Jake was 10-years-old when he took the class, and he finished as our No. 3 graduate, proving that not only is he a good kid but also a great student.
It seemed like everytime we tried to schedule a trip for him and his dad, John, something came up and we couldn't go.
Finally, last week it all came together and the long awaited trip was set to go.
The plan called for me to go to my fishing place in Meadview on Tuesday morning and get things ready while Jake and John would come up after John got off work.
The wind was blowing hard when I got there and I sure didn't want to jeopardize our safety, so we waited until well after sundown when the water at South Cove calmed down.
We headed out around 9 p.m., and after a 30-minute boat ride, stopped and anchored.
It didn't take long for the action to start. We caught a few fish, and if you know kids at all, most of the time they need lots of action to keep them engaged.
Well, Jake hadn't waited for two years just to give up as the fishing was slow at first. He moved around the boat, looking for that spot that would produce him fish.
Finally around 2 a.m., the moon came out and we got a little breeze.
That turned what had been a slow night into one that had a wide-open bite.
John at times couldn't get his pole in the water as Jake was reeling them in one after another!
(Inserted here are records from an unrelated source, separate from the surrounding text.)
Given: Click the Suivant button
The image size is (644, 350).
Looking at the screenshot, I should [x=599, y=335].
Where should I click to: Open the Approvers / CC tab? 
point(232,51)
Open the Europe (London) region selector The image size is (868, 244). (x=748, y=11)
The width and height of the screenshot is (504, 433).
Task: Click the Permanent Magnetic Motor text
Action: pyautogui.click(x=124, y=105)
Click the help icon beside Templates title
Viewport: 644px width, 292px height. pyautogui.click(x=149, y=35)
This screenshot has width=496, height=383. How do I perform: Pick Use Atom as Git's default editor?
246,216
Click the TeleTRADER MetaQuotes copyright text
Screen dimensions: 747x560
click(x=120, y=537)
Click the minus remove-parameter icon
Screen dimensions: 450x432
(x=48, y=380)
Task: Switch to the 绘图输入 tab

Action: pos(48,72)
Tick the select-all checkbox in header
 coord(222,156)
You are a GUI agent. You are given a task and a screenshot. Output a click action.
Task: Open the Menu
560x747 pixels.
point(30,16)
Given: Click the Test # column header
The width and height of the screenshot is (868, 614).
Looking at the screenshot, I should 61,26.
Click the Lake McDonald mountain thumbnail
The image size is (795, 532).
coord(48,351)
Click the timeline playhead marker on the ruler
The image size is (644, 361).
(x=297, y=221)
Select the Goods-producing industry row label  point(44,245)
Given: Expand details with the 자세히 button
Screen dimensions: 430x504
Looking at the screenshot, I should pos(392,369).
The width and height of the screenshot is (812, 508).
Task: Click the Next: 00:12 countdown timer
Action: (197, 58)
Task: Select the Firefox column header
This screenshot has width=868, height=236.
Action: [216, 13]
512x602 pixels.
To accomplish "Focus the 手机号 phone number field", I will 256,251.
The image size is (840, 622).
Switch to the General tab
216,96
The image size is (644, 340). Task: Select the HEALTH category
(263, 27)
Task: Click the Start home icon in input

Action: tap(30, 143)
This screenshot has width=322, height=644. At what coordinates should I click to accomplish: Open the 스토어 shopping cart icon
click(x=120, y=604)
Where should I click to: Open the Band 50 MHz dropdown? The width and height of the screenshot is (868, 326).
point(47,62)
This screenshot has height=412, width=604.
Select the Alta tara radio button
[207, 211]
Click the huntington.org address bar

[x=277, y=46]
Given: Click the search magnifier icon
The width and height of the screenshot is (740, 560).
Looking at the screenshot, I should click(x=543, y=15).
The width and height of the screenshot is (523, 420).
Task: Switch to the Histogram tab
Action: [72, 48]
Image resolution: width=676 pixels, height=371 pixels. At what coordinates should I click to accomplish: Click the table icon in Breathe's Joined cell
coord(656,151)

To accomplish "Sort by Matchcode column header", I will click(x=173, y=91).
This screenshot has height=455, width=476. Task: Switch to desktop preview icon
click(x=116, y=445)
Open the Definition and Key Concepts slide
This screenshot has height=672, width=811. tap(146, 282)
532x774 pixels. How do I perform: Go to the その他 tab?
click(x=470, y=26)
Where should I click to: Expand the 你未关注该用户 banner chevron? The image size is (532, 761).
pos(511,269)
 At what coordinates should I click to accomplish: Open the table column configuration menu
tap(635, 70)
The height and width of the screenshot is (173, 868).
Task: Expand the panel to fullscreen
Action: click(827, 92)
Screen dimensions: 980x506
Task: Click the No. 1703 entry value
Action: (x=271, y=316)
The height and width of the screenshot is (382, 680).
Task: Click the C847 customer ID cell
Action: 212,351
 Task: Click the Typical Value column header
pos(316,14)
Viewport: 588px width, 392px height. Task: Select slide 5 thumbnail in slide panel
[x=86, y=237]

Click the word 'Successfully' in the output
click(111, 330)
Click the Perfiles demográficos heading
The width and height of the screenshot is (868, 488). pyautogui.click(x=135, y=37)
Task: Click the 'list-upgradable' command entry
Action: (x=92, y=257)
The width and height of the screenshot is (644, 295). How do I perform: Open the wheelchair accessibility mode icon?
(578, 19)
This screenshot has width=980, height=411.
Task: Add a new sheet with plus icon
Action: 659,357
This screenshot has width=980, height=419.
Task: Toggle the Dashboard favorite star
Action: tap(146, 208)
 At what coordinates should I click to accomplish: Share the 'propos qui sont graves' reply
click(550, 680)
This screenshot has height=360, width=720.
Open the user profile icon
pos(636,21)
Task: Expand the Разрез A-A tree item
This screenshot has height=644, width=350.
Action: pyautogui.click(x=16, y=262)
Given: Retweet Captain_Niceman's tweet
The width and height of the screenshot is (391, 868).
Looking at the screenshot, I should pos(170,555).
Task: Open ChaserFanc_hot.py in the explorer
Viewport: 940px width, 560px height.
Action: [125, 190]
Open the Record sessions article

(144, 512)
It didn't take long before we had three ice chests almost full of fish, and Jake had caught more stripers in one trip than he had in his entire life!
Our final tally was this. We caught 101 stripers and four catfish.
We were all happy and Jake acknowledged that it was worth the wait.
Our next two-weekend hunter education class will start on July 31, and we'll start taking pre-registrations on July 1.
If there are any young adults out there who need the class in order to go hunting this fall, make sure you sign up.
And if you study hard and do your homework, and don't have any disciplinary problems during the class, who knows, you might be going on a striper fishing trip to Lake Mead next spring!